Acosta: DOL Will Enforce Fiduciary Rule Despite Delay
The Department of Labor will go after violations of its fiduciary rule despite the 18-month delay of its final implementation date, Labor Secretary Alexander Acosta told lawmakers this week, according to ThinkAdvisor. But the DOL cannot yet resort to enforcing recommendations made in individual retirement accounts, a legal expert tells the publication.
Speaking in front of the House Education and Workforce Committee, Acosta said the DOL will use its enforcement authority in cases of “willful violations” of the rule, which purports to require retirement account advisors to put clients’ interests first and went into partial effect in June, the publication writes.

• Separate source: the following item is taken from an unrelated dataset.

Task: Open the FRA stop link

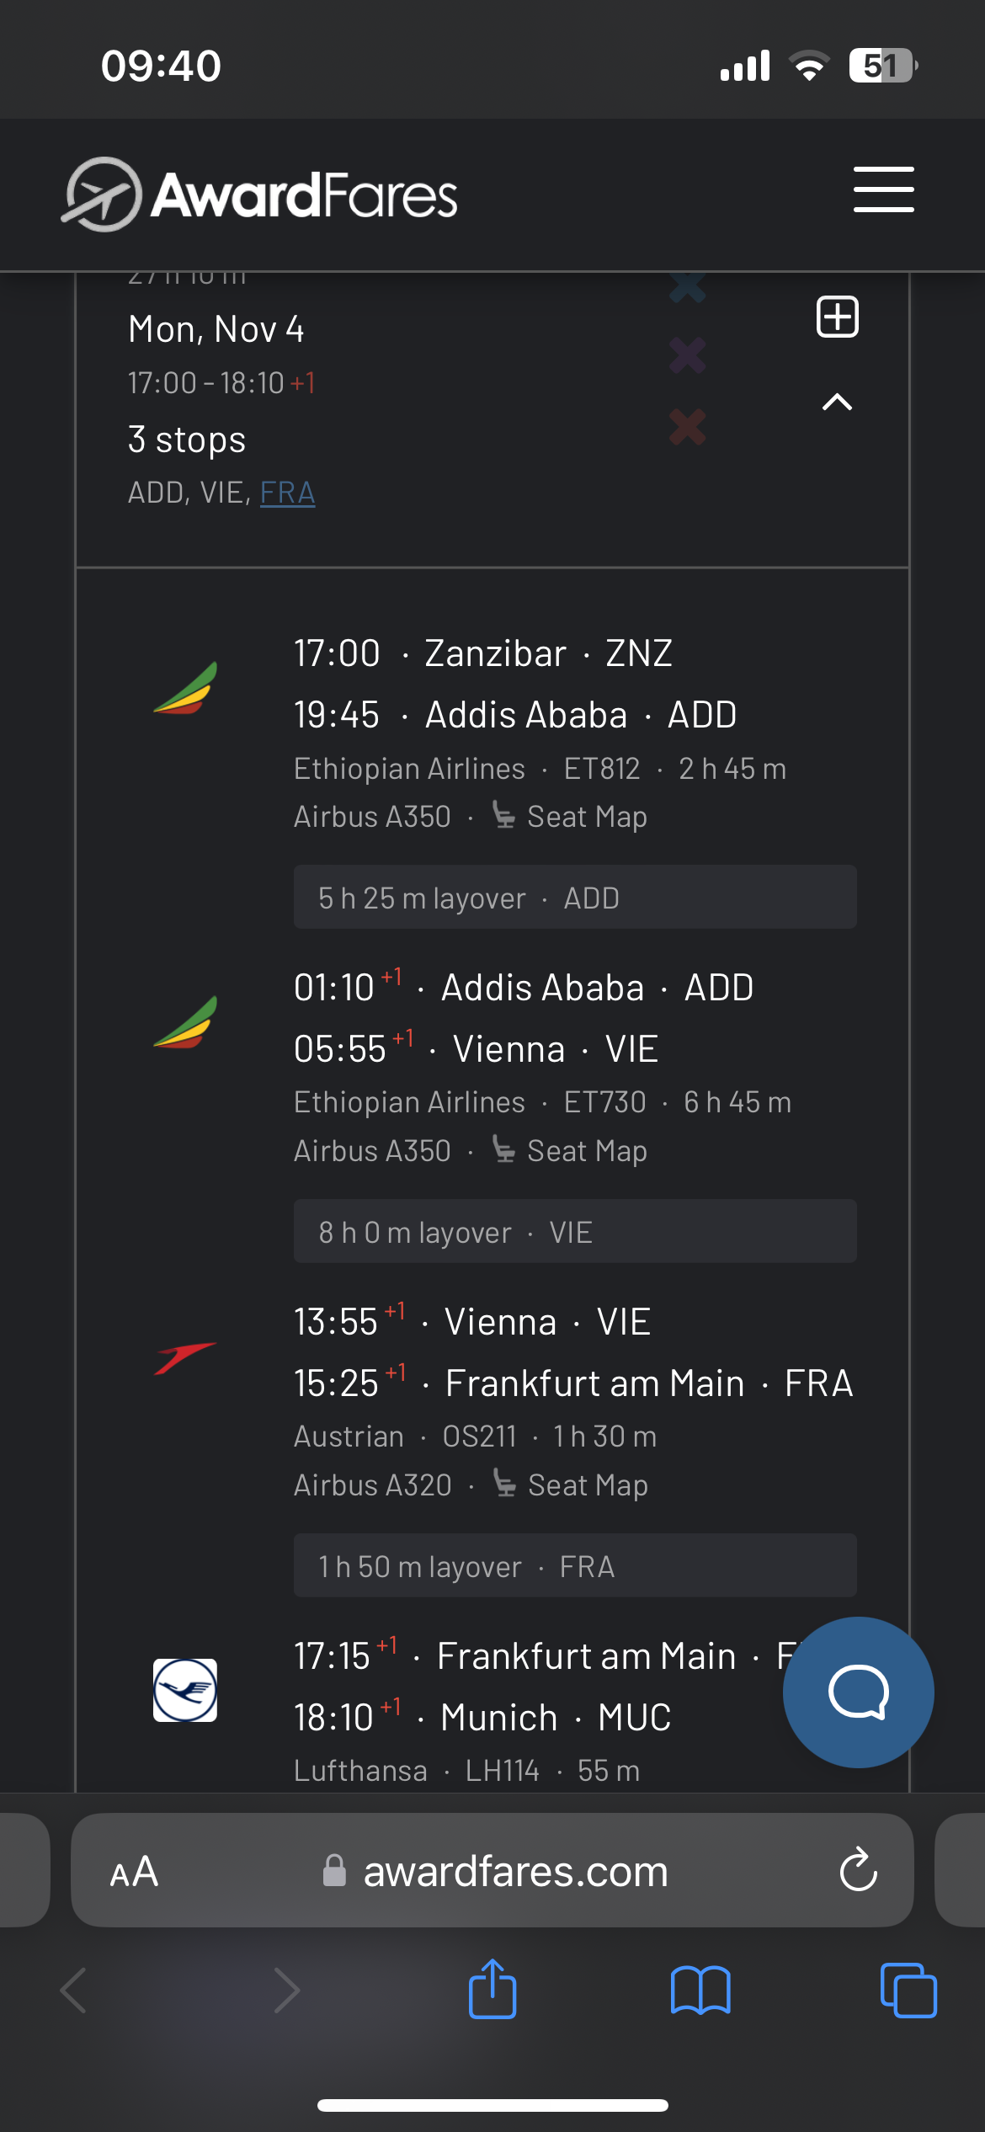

Acosta clarified that the Labor Department is at the “compliance assistance” stage of the rule’s rollout, the publication writes. The rule’s final compliance deadline has been pushed back to July 2019.
Fred Reish, partner in the employee benefits and executive compensation practice group of Drinker Biddle & Reath, tells ThinkAdvisor the DOL only has enforcement authority in cases involving recommendations to retirement plans and their participants and not to IRAs. Furthermore, because it’s in compliance assistance mode, the DOL will treat even recommendations to plans and participants differently, Reish tells the publication.
If the Labor Department deems that a firm has been making good-faith efforts to comply, it will overlook minor infractions, but it will resort to enforcement with firms that haven’t taken diligent steps to comply, he tells ThinkAdvisor. That, however, leaves a grey area filled with firms that have taken some measures to comply but haven’t gone far enough, Reish tells the publication.